Data to process:
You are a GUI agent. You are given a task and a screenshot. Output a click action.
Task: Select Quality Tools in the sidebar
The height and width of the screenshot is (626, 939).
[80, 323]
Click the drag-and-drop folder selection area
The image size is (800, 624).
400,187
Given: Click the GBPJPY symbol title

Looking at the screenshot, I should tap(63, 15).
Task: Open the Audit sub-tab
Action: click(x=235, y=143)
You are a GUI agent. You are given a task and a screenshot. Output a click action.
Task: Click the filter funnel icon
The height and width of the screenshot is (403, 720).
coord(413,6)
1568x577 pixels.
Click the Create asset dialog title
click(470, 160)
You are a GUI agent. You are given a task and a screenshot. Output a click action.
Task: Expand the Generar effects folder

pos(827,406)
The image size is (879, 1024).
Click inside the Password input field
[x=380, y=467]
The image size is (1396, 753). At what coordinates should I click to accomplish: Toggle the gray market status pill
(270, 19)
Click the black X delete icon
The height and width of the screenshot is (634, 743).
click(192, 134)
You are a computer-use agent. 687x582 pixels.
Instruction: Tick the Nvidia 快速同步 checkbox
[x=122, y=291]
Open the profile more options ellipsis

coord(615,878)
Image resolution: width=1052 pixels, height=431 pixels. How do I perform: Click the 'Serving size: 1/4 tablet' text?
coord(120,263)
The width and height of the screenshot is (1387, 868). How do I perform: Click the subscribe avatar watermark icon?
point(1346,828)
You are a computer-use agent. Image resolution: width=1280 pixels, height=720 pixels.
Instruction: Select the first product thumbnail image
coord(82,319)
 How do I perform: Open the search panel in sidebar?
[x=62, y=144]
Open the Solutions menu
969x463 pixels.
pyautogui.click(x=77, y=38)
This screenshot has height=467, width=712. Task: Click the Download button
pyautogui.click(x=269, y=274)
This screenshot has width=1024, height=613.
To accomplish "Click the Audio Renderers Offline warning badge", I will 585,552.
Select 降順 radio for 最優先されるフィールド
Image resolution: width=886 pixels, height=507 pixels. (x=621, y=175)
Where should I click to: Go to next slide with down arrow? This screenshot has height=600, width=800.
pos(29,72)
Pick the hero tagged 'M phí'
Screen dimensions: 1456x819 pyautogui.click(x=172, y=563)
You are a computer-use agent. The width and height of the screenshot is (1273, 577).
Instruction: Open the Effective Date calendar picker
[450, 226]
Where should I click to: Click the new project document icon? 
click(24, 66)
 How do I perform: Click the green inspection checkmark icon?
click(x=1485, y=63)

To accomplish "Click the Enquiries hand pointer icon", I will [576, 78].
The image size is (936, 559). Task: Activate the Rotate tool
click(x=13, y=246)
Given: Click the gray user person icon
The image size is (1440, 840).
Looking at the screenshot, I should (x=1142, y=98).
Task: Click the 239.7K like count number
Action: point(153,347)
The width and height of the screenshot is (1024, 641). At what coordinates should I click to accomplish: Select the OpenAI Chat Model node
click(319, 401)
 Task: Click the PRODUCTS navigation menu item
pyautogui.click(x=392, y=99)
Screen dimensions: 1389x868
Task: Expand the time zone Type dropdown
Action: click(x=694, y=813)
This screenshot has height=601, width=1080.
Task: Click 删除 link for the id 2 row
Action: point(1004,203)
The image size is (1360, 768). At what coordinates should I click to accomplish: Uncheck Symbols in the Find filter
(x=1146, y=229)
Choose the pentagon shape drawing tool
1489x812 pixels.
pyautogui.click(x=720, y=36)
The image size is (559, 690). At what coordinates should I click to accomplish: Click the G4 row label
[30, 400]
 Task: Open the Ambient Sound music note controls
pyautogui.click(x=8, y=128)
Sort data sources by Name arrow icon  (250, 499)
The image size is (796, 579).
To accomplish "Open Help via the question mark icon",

Task description:
If a line in the listing holds the word "computer", list that line.

Response area:
You are a computer-use agent. 687x582 pixels.
You are a computer-use agent. Image resolution: width=1280 pixels, height=720 pixels.
You are a computer-use agent. The width and height of the screenshot is (1273, 577).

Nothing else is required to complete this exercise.